MATERIALS PROVIDED START

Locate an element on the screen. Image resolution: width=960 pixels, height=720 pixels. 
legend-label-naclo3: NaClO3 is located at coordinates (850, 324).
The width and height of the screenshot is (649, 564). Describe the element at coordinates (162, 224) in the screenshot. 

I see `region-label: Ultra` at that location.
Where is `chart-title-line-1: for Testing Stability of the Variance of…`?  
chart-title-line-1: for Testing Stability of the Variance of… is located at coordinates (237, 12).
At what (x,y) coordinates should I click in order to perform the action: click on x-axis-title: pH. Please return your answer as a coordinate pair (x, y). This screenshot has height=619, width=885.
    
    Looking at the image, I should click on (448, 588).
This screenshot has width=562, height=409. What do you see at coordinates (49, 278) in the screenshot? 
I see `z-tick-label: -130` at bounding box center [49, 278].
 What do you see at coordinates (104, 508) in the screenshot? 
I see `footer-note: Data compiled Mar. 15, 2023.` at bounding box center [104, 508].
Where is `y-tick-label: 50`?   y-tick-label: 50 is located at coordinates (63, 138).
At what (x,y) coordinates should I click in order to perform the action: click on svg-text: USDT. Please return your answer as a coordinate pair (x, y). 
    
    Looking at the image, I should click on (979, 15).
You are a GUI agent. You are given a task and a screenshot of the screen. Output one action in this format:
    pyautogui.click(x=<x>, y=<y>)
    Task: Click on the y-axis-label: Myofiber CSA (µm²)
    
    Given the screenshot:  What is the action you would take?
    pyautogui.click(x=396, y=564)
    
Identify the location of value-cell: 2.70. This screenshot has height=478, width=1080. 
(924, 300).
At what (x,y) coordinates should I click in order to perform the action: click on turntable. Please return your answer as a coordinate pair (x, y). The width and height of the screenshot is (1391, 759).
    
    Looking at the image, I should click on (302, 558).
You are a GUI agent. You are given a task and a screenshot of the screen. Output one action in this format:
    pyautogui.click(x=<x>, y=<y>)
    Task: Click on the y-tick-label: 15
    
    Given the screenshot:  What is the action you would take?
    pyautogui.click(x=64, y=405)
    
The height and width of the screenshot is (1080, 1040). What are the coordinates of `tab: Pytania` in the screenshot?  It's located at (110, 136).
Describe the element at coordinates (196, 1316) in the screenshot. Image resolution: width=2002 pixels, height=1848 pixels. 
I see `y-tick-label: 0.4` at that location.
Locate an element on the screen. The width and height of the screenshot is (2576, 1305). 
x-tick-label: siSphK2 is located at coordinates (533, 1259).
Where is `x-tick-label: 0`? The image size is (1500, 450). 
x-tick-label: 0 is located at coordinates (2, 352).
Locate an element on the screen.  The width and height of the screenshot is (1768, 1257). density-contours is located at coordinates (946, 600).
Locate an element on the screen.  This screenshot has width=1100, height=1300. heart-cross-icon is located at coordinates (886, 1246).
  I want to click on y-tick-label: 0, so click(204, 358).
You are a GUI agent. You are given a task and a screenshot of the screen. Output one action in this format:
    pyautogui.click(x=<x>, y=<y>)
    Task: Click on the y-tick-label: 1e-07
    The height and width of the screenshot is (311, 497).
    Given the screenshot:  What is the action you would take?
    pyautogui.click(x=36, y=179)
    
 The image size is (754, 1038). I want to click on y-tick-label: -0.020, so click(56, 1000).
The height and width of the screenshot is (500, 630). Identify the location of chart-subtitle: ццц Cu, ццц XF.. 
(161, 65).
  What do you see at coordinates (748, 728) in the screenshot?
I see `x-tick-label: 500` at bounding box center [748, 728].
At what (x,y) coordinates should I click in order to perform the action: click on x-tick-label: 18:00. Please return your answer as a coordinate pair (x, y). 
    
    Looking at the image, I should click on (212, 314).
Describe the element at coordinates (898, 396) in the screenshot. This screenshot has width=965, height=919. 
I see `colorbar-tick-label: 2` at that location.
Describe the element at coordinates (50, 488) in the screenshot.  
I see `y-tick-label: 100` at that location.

MATERIALS PROVIDED END

→ **TO DO**
Print, exactly as they stand, the lines of the items that begin with the line containing "is (1500, 450)." and run through the end of the items.

→ **RESPONSE TO THE EXERCISE**
Where is `x-tick-label: 0`? The image size is (1500, 450). 
x-tick-label: 0 is located at coordinates (2, 352).
Locate an element on the screen.  The width and height of the screenshot is (1768, 1257). density-contours is located at coordinates (946, 600).
Locate an element on the screen.  This screenshot has width=1100, height=1300. heart-cross-icon is located at coordinates (886, 1246).
  I want to click on y-tick-label: 0, so click(204, 358).
You are a GUI agent. You are given a task and a screenshot of the screen. Output one action in this format:
    pyautogui.click(x=<x>, y=<y>)
    Task: Click on the y-tick-label: 1e-07
    The height and width of the screenshot is (311, 497).
    Given the screenshot:  What is the action you would take?
    pyautogui.click(x=36, y=179)
    
 The image size is (754, 1038). I want to click on y-tick-label: -0.020, so click(56, 1000).
The height and width of the screenshot is (500, 630). Identify the location of chart-subtitle: ццц Cu, ццц XF.. 
(161, 65).
  What do you see at coordinates (748, 728) in the screenshot?
I see `x-tick-label: 500` at bounding box center [748, 728].
At what (x,y) coordinates should I click in order to perform the action: click on x-tick-label: 18:00. Please return your answer as a coordinate pair (x, y). 
    
    Looking at the image, I should click on (212, 314).
Describe the element at coordinates (898, 396) in the screenshot. This screenshot has width=965, height=919. 
I see `colorbar-tick-label: 2` at that location.
Describe the element at coordinates (50, 488) in the screenshot.  
I see `y-tick-label: 100` at that location.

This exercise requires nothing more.